Nanopore single-molecule sequencing to investigate mitochondrial DNA CpG methylation in Parkinson’s disease
By way of introduction, Theresa Lüth (Ph.D. student, Institute of Neurogenetics, University of Lübeck, Lübeck, Germany) gave an overview of Parkinson’s disease (PD) and the role played by mitochondrial dysfunction. PD, which is characterised by tremor, bradykinesia, and rigidity as a result of cell death of the dopaminergic neurons, is the fastest growing neurological disease, with more than 7 million affected individuals worldwide.
Two to five percent of PD cases are explained by monogenic causes, for example biallelic mutations in PRKN, a recessively inherited gene implicated in early-onset PD.
All samples in this research study were obtained from biallelic mutation carriers for PD. The sample size was noted to be small with blood samples taken from five individuals affected by PD and three healthy control subjects. Additionally, neuronal-derived DNA samples were obtained from four individuals affected by PD and three healthy control subjects.
Context of the role of mitochondria in PD pathogenesis was given, detailing the involvement of mitochondrial DNA (mtDNA) dysfunction and mtDNA maintenance impairment. The role of mtDNA epigenetics in PD remains unresolved, with conflicting reports on the significance and biological relevance of mtDNA methylation levels. Theresa discussed the methodological limitations of using short-read sequencing technology to evaluate methylation profiles and the challenges of determining the role played by mtDNA methylation in PD.

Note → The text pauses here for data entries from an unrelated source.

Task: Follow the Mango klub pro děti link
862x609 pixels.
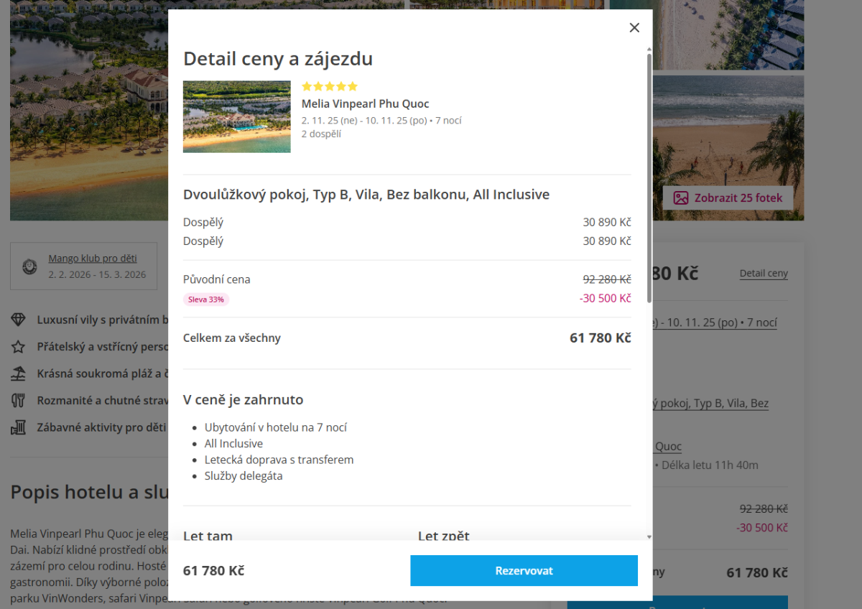Action: [93, 259]
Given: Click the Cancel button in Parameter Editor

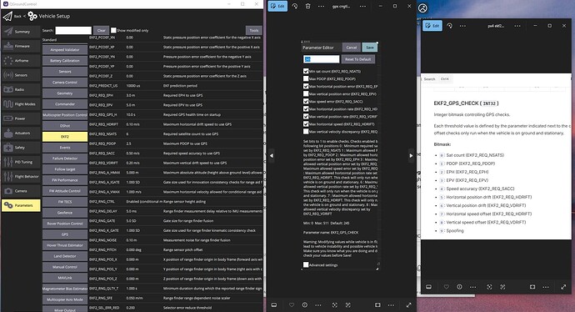Looking at the screenshot, I should 352,48.
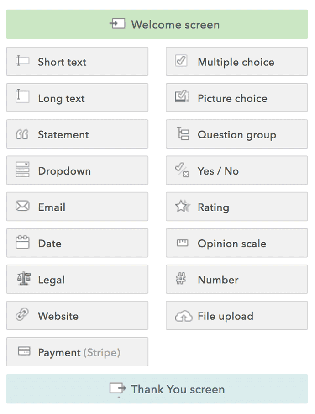Add a Picture choice question
The image size is (315, 414).
coord(236,98)
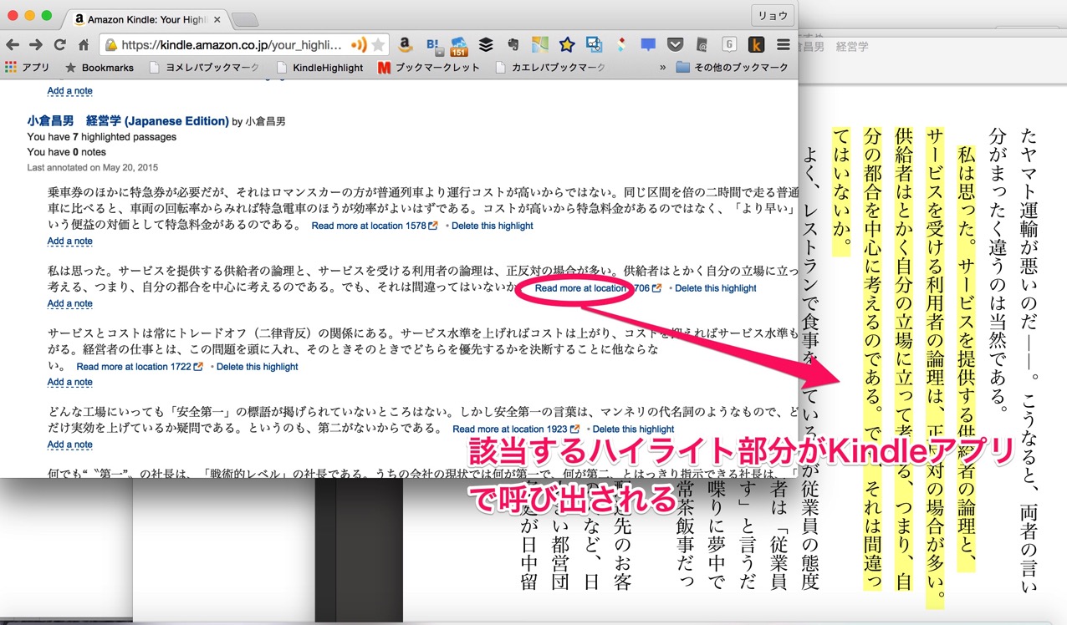Open the その他のブックマーク folder

[733, 68]
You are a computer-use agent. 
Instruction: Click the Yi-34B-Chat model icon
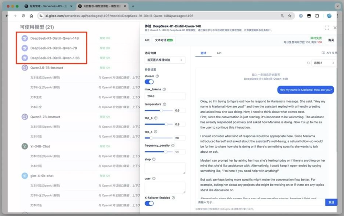25,147
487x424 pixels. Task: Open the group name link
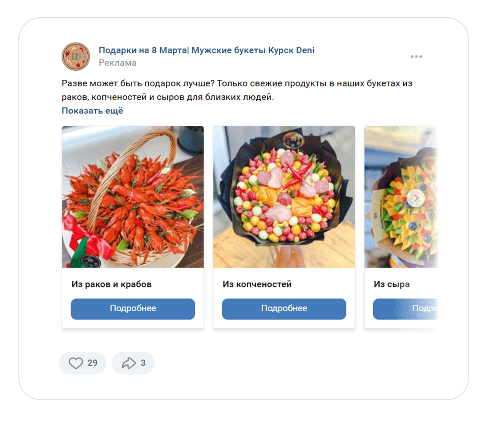[x=206, y=50]
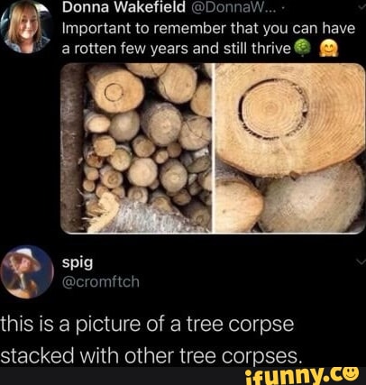Image resolution: width=366 pixels, height=385 pixels.
Task: Click the inner ring circle in right photo
Action: (x=274, y=109)
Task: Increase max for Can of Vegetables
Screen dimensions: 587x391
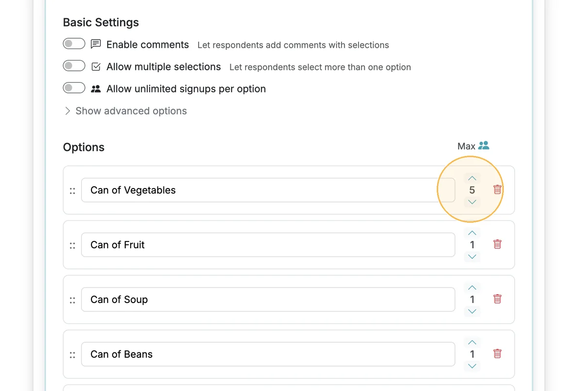Action: pyautogui.click(x=472, y=178)
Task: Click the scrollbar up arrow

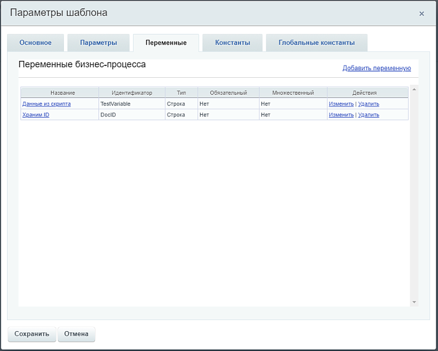Action: [414, 90]
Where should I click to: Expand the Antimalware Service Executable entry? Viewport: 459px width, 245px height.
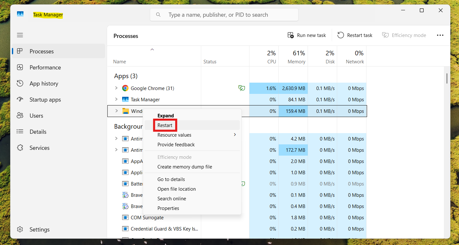(x=116, y=139)
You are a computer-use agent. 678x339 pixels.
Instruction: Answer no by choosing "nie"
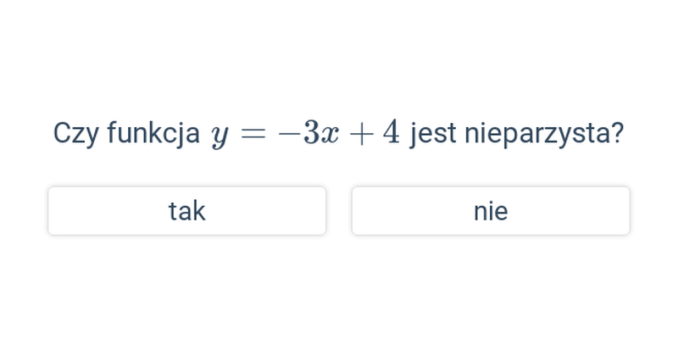491,211
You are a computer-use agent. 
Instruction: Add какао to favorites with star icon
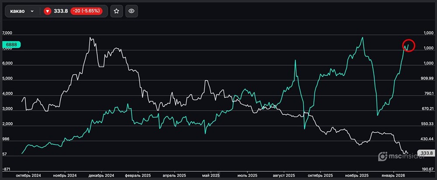pyautogui.click(x=116, y=11)
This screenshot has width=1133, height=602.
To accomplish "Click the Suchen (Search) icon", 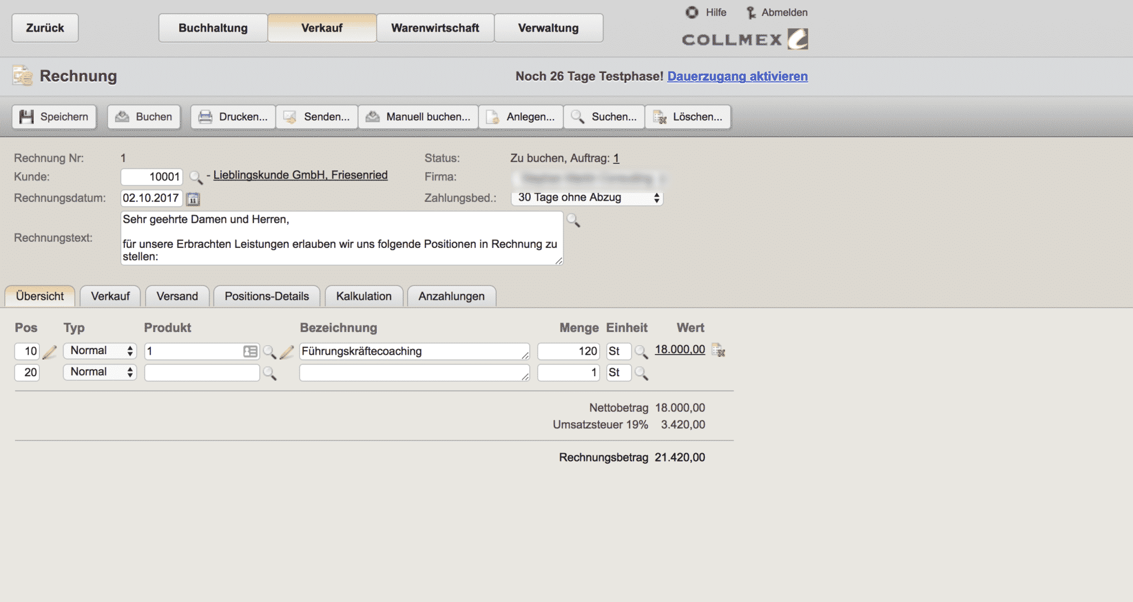I will tap(604, 116).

To investigate mtDNA methylation in PD samples, Theresa utilised the Ligation Sequencing Kit together with MinION and GridION devices to perform whole-genome sequencing of DNA obtained from whole blood and iPSC midbrain neurons. Methylation calling was performed using Nanopolish and Megalodon.
Overview of results
The aim was to obtain 10 Gb of data per basecalled sample. Coverage at 250x and 828x was observed in blood samples and neuronal-derived DNA samples, respectively. As anticipated, low levels of methylation levels were observed. Using a stepwise approach, it was determined that 100x coverage was sufficient for reliable detection of mtDNA CpG methylation.
To remove the potential impact of contamination with nuclear mitochondrial (NUMT) DNA, which are 500 bp or shorter in length, the team set the minimum alignment length to 1 kb during filtering. The data and end results were largely unchanged.

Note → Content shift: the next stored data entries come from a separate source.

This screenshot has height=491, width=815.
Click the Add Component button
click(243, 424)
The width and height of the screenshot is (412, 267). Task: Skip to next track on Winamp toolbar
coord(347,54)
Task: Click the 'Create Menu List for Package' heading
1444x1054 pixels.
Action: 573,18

The false positive rate of mtDNA CpG methylation was determined by implementing a negative control with long-range PCR spanning the entire mtDNA genome. Methylation calling of amplicon sequencing data enabled a baseline to be determined which was then used to identify false positive calls and correct the data. Finally, the false positive rate was calculated for blood and neuronal samples using Nanopolish (0.029 and 0.028 respectively) and Megalodon (0.046 and 0.048 respectively) using the method outlined by Goldsmith, C. et al (2021).

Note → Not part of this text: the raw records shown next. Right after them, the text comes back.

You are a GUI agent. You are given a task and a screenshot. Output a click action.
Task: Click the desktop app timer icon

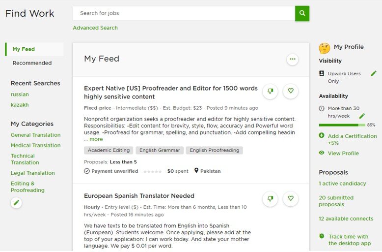click(322, 236)
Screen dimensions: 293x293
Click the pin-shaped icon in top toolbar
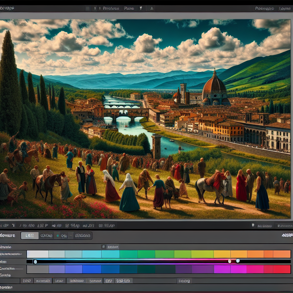(x=141, y=9)
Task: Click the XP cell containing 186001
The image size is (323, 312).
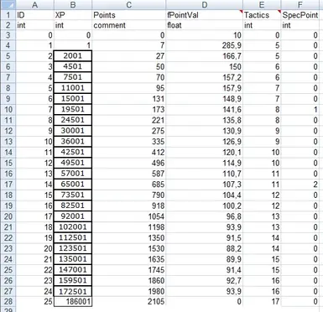Action: [x=73, y=302]
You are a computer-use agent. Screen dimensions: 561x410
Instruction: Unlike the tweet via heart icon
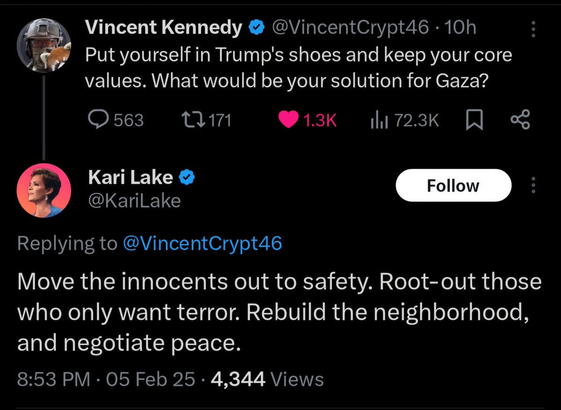coord(288,120)
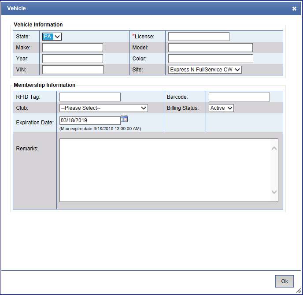Select the Year input box
The width and height of the screenshot is (303, 295).
click(73, 59)

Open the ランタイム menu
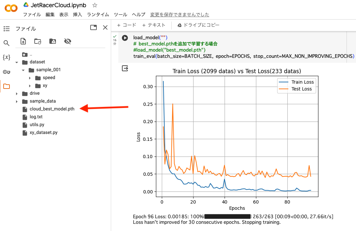click(x=98, y=14)
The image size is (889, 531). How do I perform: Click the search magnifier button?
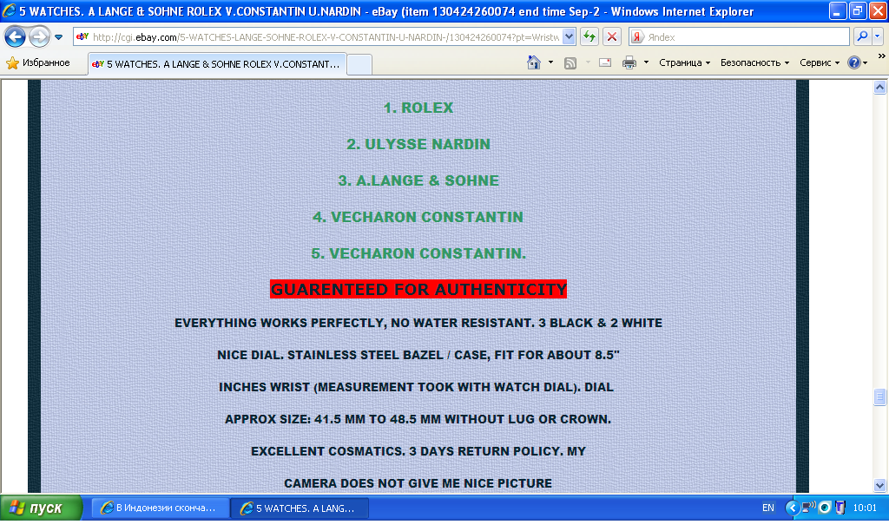(x=862, y=37)
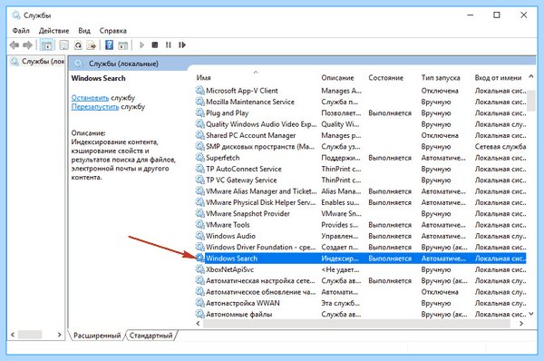Open the Help toolbar icon
The image size is (544, 361).
click(110, 45)
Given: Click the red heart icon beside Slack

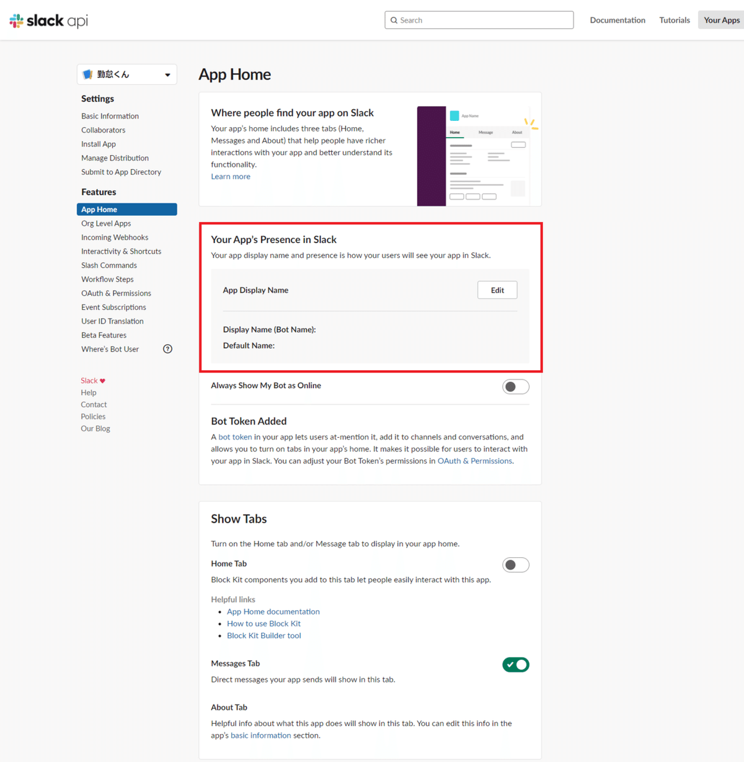Looking at the screenshot, I should 103,381.
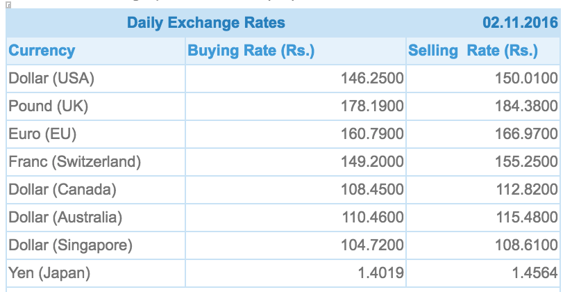This screenshot has height=292, width=572.
Task: Click USD buying rate 146.2500
Action: pyautogui.click(x=372, y=79)
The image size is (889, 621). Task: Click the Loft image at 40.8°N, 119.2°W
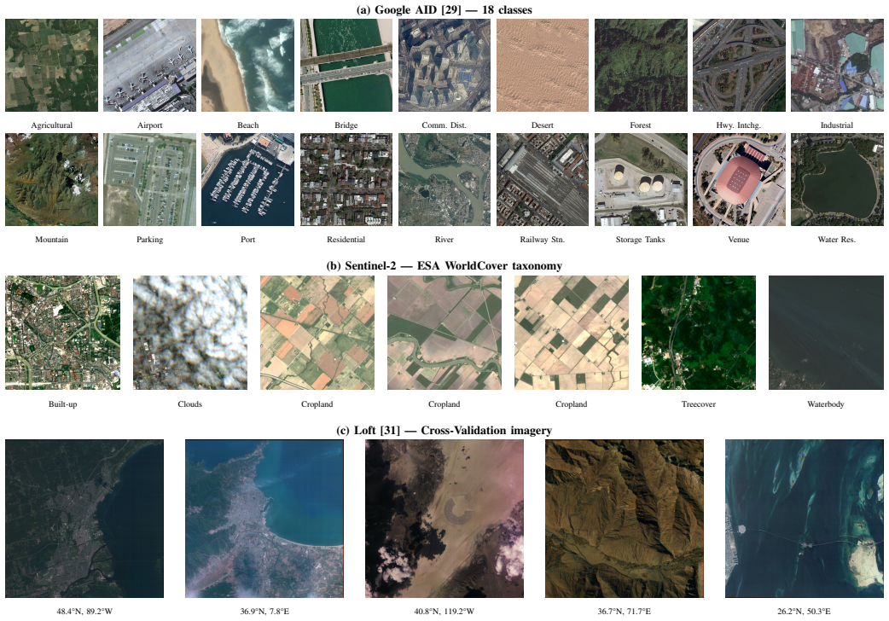click(444, 519)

Further downstream analysis was performed to determine variability in detection of CpG methylation in blood and neuronal derived mtDNA. Although low levels were observed globally, the level of methylation in blood-derived mtDNA was significantly lower than that of neuronal samples.
Lower mtDNA CpG methylation levels in PD samples compared to healthy controls were observed using both Nanopolish and Megalodon. It was evident that mtDNA methylation is associated with mtDNA gene expression and therefore could contribute to mitochondrial dysfunction and PD pathogenesis.
Theresa closed her presentation by sharing plans to expand the pipeline presented to include additional methylation profiles.